Ground Source Heat Pumps are Solar Powered

Amplitude versus time versus depth

A simplified estimate of how the temperature of soil at selected depths varies through the year. Notice that at depth, the variations are minimal and lag behind the variations at the surface. However the average temperature is roughly the same as the average surface temperature, in this case 10 °C. Data are guesstimates adapted from here : please do not trust them! Click for larger version.

Sometimes I astonish myself with how stupid I can be.

At Protons for Breakfast last autumn I stated that geothermal energy supplies could only ever extract around 0.1 watts per square metre of ground. Why? Because that’s the average rate at which heat rises through the Earth. This is a ridiculously low figure, and I couldn’t understand how it made any sense. And then it clicked.

  • Geo-thermal energy isn’t sustainable, at least on a strict definition. It’s a one-shot operation that cools a reservoir over a decade or so, and then waits a few decades for the reservoir to heat up again.
  • Ground Source Heat Pumps don’t capture Geo-thermal energy – they capture Solar Energy and there is on average over the Earth around 240 watts per square metre of solar energy available.

I realised that I had confused these two sources for years, and browsing the web makes me think a lot of other people have too. Let me explain.

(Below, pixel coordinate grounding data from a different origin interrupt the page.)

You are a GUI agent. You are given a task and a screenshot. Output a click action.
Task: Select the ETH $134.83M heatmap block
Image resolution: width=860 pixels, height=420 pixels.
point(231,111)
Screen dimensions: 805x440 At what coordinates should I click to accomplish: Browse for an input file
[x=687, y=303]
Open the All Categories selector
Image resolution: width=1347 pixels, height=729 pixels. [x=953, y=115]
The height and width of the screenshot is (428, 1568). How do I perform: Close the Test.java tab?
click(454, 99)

Geothermal energy is the heat flowing outward from the centre of the Earth. It arises in part from the radioactive decay of elements within the Earth, and in part from heat left over from the formation of the Earth. The Earth’s crust is an excellent insulator and the heat only flows out slowly. Across the UK, the average heat flow is just 0.038 watts per square metre, which means that in order to generate the 10 kW one needs to heat a house, one requires an area of around 500 metres x 500 metres – and drilling down doesn’t increase this figure at all. However there are two situations in which we can extract this heat and use it.

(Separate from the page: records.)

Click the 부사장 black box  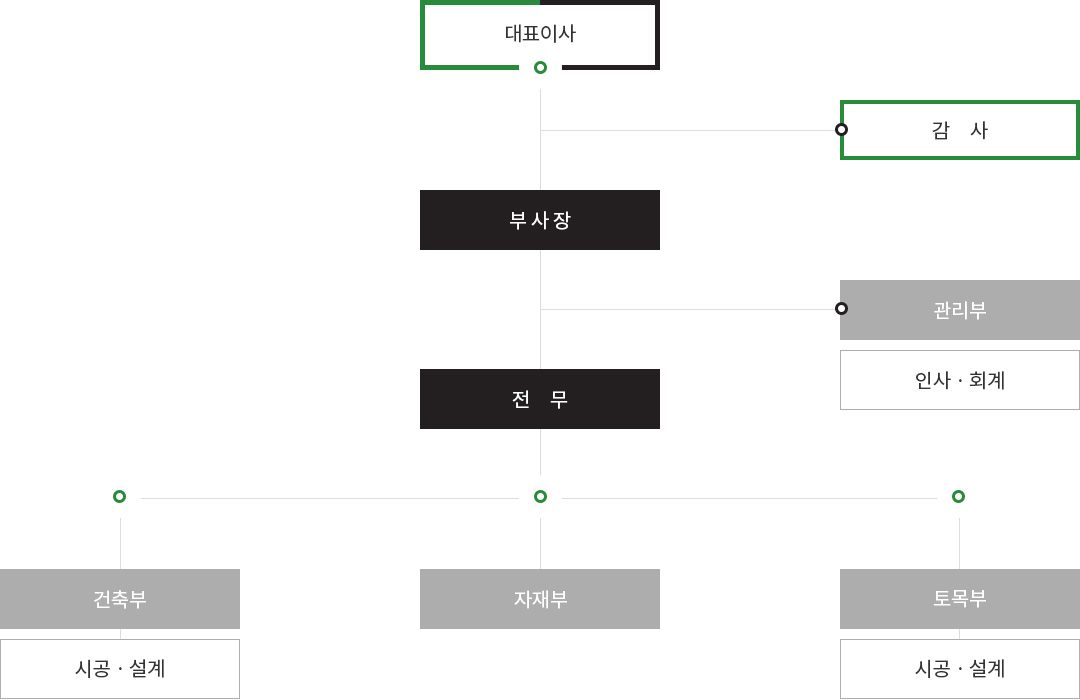tap(540, 220)
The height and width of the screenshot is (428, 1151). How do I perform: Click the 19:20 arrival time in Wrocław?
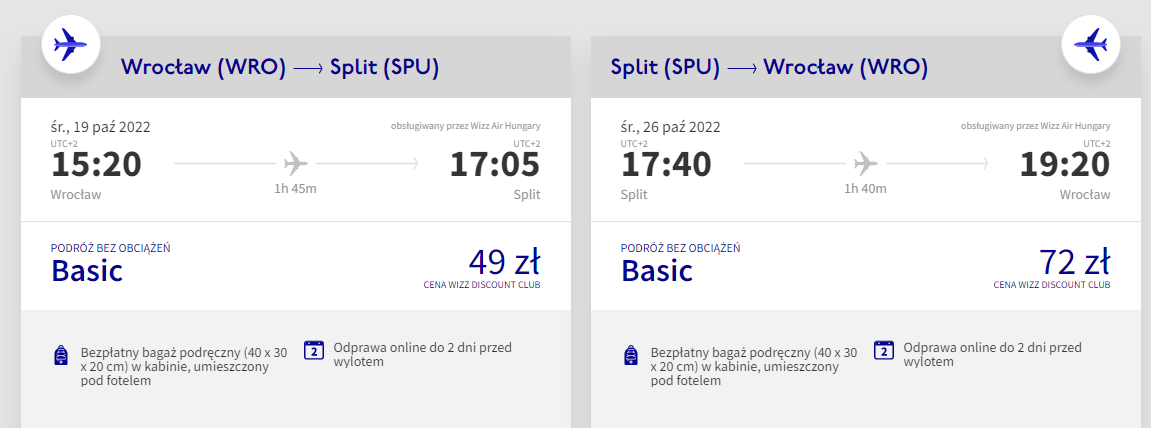click(x=1064, y=164)
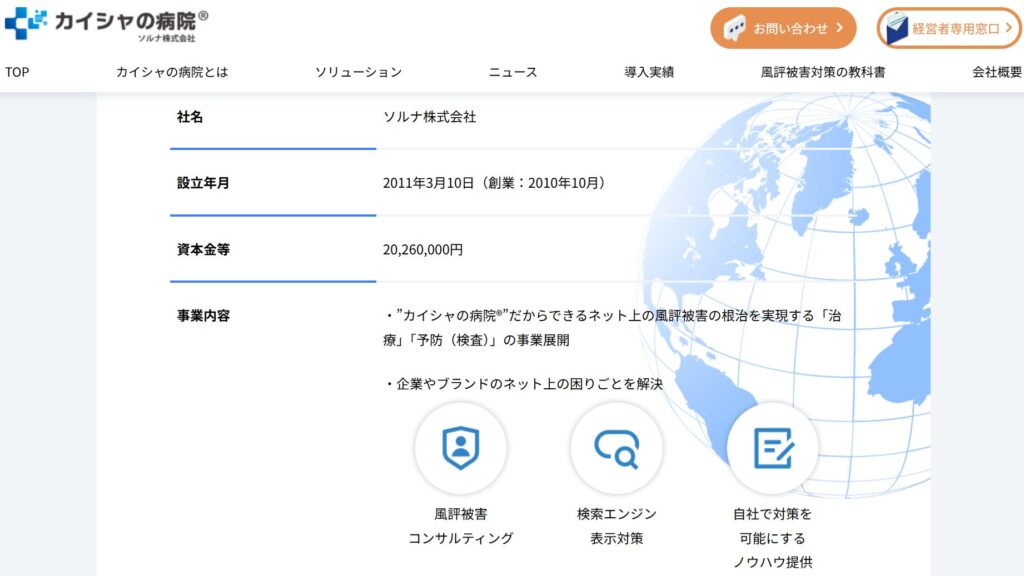Click the chat bubble icon on お問い合わせ
Viewport: 1024px width, 576px height.
[x=737, y=28]
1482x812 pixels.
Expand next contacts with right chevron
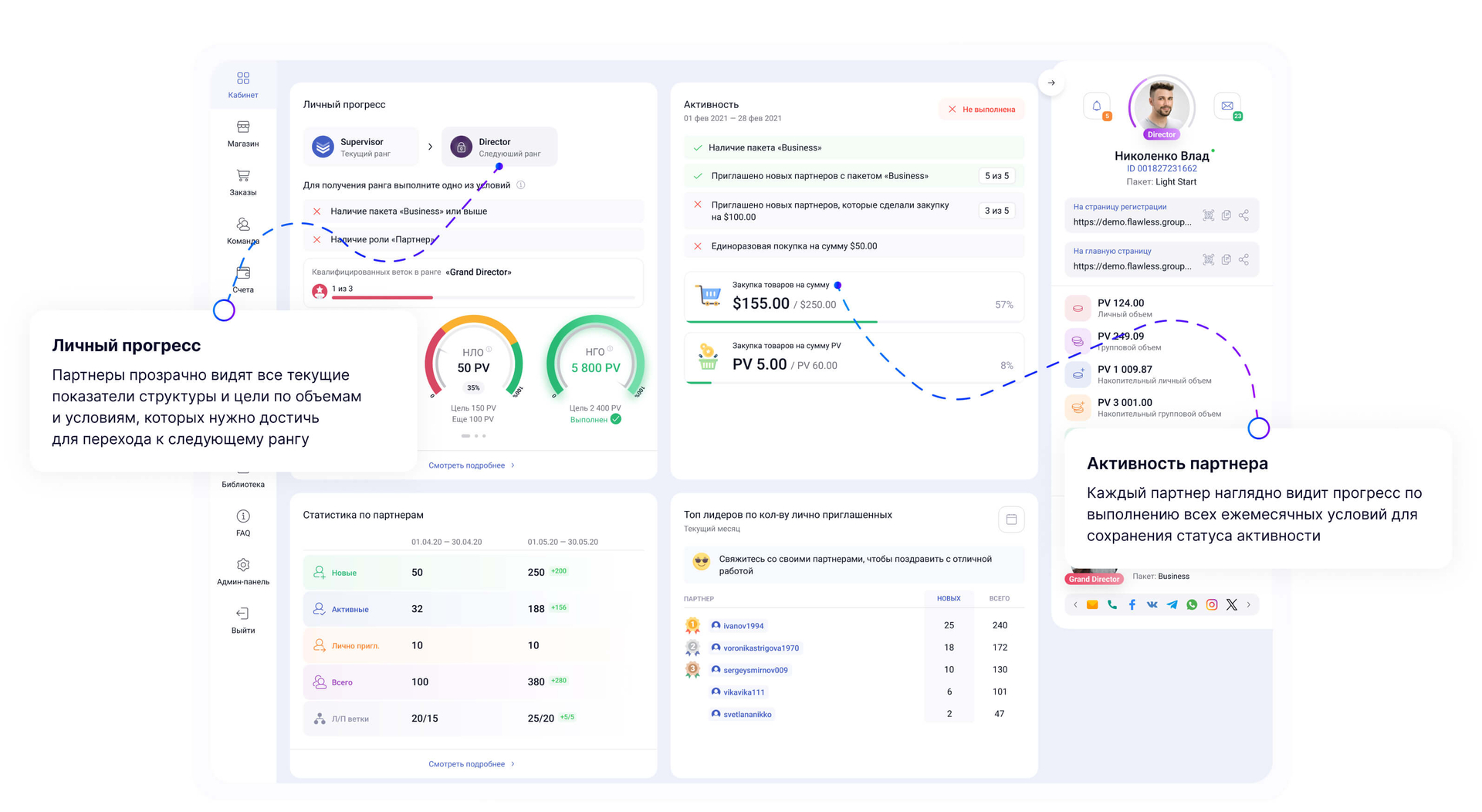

  1. In areas of the Earth where the heat flow is stronger than average (e.g. Iceland) it would be perverse not to exploit the gift of heat.
  2. The second situation is more common and involves drilling down to around 3 km depth where the temperature is around 100 ºC. If the rocks are porous at this depth then we can pump cold water in to the rocks, and extract hot water. The porosity of the rock allows the water to accept heat from a large volume of rock. This is not strictly sustainable in that the block of rock will cool down over a few years, and we will need to leave it to warm again. But it will keep warming up for millions of years to come.

Both these schemes extract genuine geothermal energy, which originated on Earth, roughly one half it, nuclear in origin.

Ground Source Heat pumps collect heat in the top few metres of the Earth and here the temperature is strongly affected by the temperature of the surface. And  this is determined by the  local average heating from the Sun, typically around 240 watts per square metre. Even in areas with cold winters, if one digs down more than a few metres, the soil stays warm , and a heat pump can be used to extract this heat. The pump chills a fluid such as ammonia to around 3 °C and then passes it through the buried pipes. Being colder than the surrounding soil, the ammonia absorbs heat from the soil, and evaporates. When compressed, the heat is released at a temperature of around 20 °C which can be used to heat a house.

However the source of the energy is the Sun not the Earth, and so 100% of it comes from nuclear fusion.